Expressing $\vec{b} - \vec{c}$:

Calculate $\vec{b} - \vec{c} = (3 \hat{i} - 3 \hat{j} + 3 \hat{k}) - (2 \hat{i} - \hat{j} + 2 \hat{k}) = \hat{i} - 2 \hat{j} + \hat{k}$.

Express $\vec{d}$:

Since $\vec{d}$ is parallel to $\vec{b} - \vec{c}$, let $\vec{d} = \lambda(\hat{i} - 2 \hat{j} + \hat{k})$.

Using the condition $\vec{a} \cdot \vec{d} = 4$:

Compute $\vec{a} \cdot \vec{d} = (\hat{i} + 2 \hat{j} + \hat{k}) \cdot (\lambda(\hat{i} - 2 \hat{j} + \hat{k}))$.

This simplifies to $\lambda(1 \cdot 1 + 2 \cdot (-2) + 1 \cdot 1) = \lambda(1 - 4 + 1) = -2\lambda$.

Set $-2\lambda = 4$, which gives $\lambda = -2$.

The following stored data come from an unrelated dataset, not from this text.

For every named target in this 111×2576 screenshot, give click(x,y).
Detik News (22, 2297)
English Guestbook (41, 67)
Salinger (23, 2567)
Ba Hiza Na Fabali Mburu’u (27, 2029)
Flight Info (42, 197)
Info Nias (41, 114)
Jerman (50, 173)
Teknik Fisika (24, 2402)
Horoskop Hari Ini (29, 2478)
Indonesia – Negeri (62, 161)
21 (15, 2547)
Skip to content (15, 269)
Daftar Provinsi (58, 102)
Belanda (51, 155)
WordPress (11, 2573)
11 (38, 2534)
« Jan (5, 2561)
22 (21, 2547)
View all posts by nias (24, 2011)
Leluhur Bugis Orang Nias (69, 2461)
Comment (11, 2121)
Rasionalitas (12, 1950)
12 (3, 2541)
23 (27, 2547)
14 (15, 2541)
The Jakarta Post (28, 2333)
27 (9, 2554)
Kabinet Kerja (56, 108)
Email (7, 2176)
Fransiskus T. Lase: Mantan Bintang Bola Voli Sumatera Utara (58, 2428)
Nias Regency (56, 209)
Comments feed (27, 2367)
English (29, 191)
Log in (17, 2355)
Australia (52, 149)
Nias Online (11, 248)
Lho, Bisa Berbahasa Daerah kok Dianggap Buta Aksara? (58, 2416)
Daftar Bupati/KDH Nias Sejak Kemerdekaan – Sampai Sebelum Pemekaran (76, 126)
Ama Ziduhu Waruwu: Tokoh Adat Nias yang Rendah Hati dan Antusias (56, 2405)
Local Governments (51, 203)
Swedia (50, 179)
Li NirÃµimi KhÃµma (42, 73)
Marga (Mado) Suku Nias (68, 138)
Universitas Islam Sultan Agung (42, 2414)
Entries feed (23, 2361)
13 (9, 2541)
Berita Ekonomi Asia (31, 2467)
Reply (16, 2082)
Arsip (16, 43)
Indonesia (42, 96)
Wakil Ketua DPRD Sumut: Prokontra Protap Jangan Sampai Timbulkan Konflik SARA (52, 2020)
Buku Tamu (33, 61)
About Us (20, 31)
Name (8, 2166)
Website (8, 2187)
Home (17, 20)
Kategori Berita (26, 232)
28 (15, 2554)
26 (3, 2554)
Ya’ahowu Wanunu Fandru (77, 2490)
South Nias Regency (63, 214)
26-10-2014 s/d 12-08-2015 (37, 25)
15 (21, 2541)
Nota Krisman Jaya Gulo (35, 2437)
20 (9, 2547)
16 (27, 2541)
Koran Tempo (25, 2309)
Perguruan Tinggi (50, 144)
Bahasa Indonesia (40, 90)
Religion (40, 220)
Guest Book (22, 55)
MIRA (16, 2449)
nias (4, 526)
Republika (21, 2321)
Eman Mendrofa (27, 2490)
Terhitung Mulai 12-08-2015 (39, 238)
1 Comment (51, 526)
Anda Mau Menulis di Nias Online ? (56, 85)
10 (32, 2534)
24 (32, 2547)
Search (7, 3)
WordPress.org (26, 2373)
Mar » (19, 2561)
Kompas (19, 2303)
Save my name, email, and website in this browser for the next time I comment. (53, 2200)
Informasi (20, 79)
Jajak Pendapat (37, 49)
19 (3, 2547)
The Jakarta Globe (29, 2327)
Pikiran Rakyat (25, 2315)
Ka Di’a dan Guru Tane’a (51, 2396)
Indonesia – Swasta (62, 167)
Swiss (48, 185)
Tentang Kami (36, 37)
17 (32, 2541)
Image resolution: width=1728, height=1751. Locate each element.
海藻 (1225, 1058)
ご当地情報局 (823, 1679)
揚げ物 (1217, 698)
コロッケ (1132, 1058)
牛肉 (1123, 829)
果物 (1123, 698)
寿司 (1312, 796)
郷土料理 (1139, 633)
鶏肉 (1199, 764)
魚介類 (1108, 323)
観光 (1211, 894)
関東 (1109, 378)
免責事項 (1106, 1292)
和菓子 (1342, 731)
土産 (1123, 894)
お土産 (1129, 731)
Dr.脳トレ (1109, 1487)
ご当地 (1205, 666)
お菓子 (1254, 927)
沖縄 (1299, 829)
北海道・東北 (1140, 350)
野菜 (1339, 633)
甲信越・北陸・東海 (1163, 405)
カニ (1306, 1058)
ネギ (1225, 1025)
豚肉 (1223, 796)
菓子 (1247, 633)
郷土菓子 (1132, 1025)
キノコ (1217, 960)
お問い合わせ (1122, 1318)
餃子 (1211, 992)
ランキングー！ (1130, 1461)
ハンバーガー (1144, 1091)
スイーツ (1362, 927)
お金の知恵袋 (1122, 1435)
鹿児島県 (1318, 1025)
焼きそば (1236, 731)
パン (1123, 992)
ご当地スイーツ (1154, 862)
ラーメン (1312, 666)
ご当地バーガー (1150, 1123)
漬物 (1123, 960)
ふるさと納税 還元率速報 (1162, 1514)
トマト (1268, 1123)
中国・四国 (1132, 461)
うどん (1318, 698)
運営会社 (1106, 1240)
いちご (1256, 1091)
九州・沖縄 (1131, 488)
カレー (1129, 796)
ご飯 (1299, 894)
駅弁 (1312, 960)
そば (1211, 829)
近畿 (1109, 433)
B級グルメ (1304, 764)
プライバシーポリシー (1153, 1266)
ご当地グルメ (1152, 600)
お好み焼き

Determine $\vec{d}$ using $\lambda$:

Therefore, $\vec{d} = -2(\hat{i} - 2 \hat{j} + \hat{k}) = -2 \hat{i} + 4 \hat{j} - 2 \hat{k}$.

Calculate $\vec{a} \times \vec{d}$:

Use the determinant form for the cross product:

$ \vec{a} \times \vec{d} = \begin{vmatrix} \hat{i} & \hat{j} & \hat{k} \\ 1 & 2 & 1 \\ -2 & 4 & -2 \end{vmatrix} $

Calculate the determinant:

For $\hat{i}$: $(2 \times -2) - (1 \times 4) = -4 - 4 = -8$

For $\hat{j}$: $(-(1 \times -2) - (1 \times -2)) = 2 - 2 = 0$

For $\hat{k}$: $(1 \times 4) - (2 \times -2) = 4 + 4 = 8$

Thus, $\vec{a} \times \vec{d} = -8 \hat{i} + 0 \hat{j} + 8 \hat{k}$.

Calculate the magnitude squared:

Find $|\vec{a} \times \vec{d}|^2 = (-8)^2 + 0^2 + 8^2 = 64 + 0 + 64 = 128$.

Therefore, $|(\vec{a} \times \vec{d})|^2 = 128$.